O Menino Jesus

Enquanto o padre rezava a missa do galo

e as beatas cacarejavam pedidos aos seus santos;

enquanto o industrial recebia para a ceia

gulosas possibilidades comerciais;

enquanto todos os homens

 e todas as mulheres decentes da sociedade local,

com suas virgens costuradas, se embriagavam natalinamente,

a cafetina concluía o parto em uma das meninas de nome Maria.

Nasceu um garoto lindo, de muitos fregueses e de pai nenhum!

A Mãe tomou-o nos braços, sorrindo,

e com a água e o sal de uma de suas lágrimas  sobre a testa do menino,

 ela o batizou e deu-lhe o nome de Jesus!

Três Anjos que assistiam à cena exultaram:

Glória a Deus nas alturas!

Paz na terra a Jesus e Maria!

No Céu, Deus que tudo via, chorou comovido

com o nascimento de mais um de seus filhos.

 

(Dacca, Bangladesh, 17.8.1976)

 

Gente Grande

Fim de ano faço trinta e morro.

De mentirinha, é claro.

Viro apenas gente grande, o que já é bem ruim.

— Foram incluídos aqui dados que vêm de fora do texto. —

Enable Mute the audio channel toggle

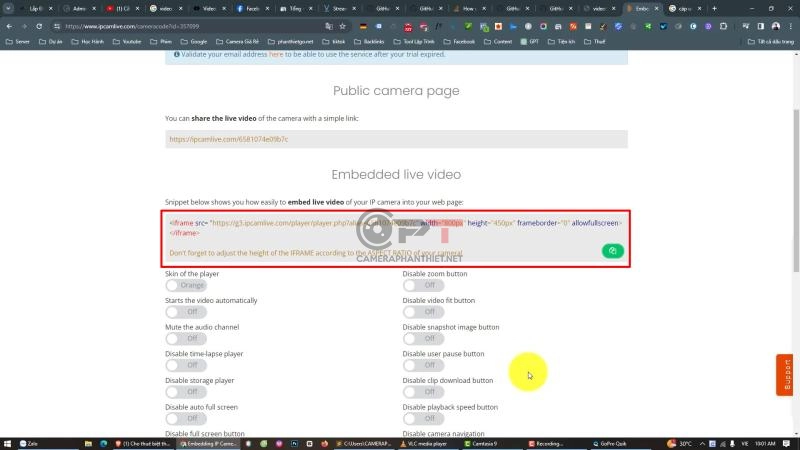point(186,339)
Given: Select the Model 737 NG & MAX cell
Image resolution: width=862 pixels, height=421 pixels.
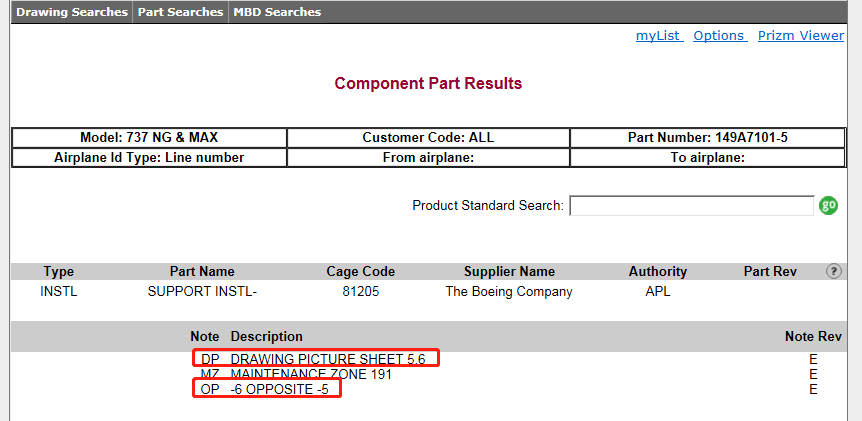Looking at the screenshot, I should pos(149,137).
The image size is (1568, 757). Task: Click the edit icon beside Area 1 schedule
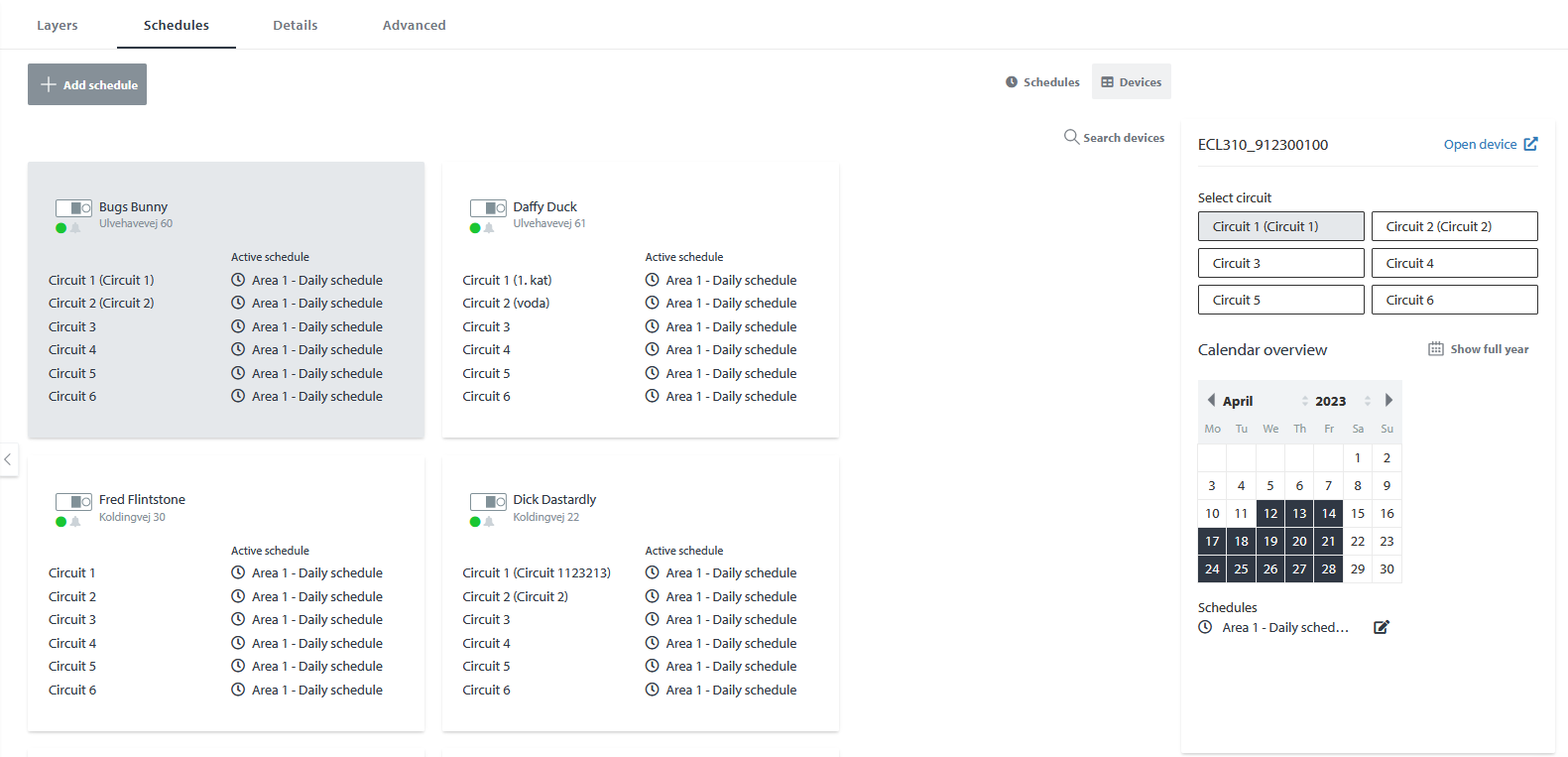click(x=1381, y=627)
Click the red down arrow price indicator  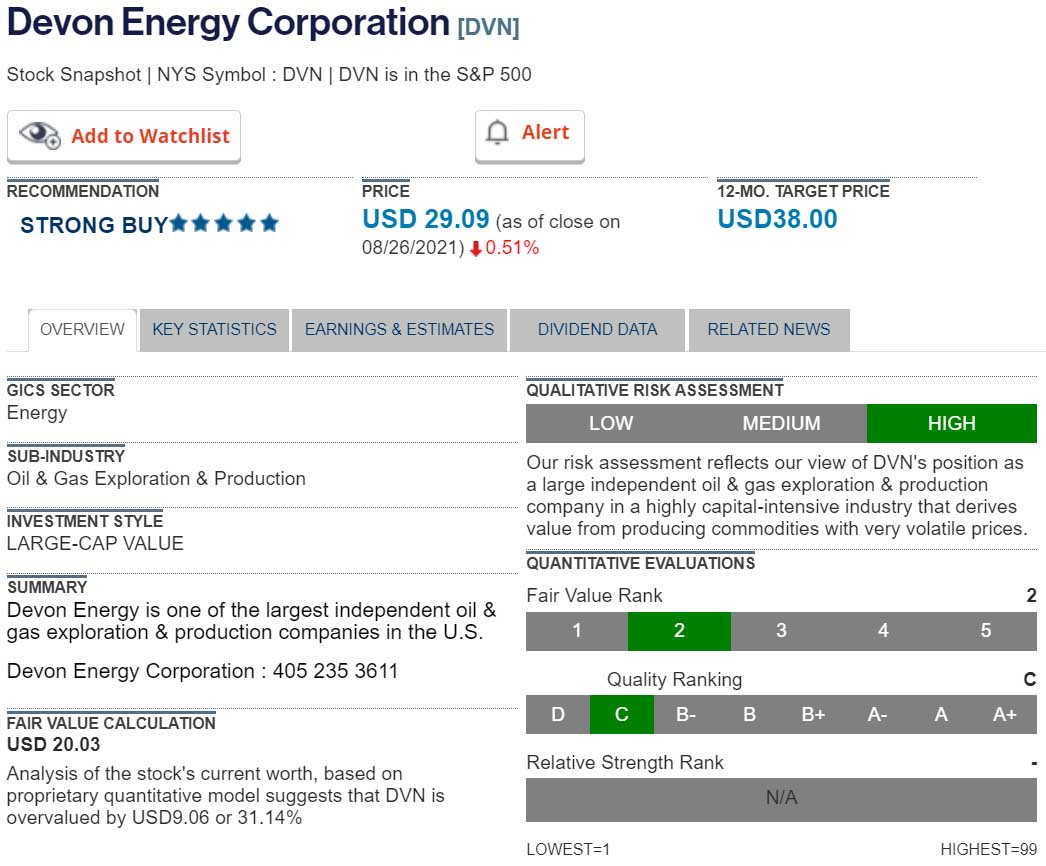476,249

Vai ser difícil responder que tenho trinta...

Trinta o quê? Que trinta tive?

Trinta trens? Trinta trilhas? Trinta filhos? Trinta filhas?

Terei tido trinta moedas de prata?

Trinta amigos? Trinta amantes? Trinta vôos bem rasantes?

Fim de ano faço trinta e morro.

Daí, se alguém me pergunta, respondo vinte!

De mentirinha, é claro...

 

(Dacca, Bangladesh, 20.08.1976)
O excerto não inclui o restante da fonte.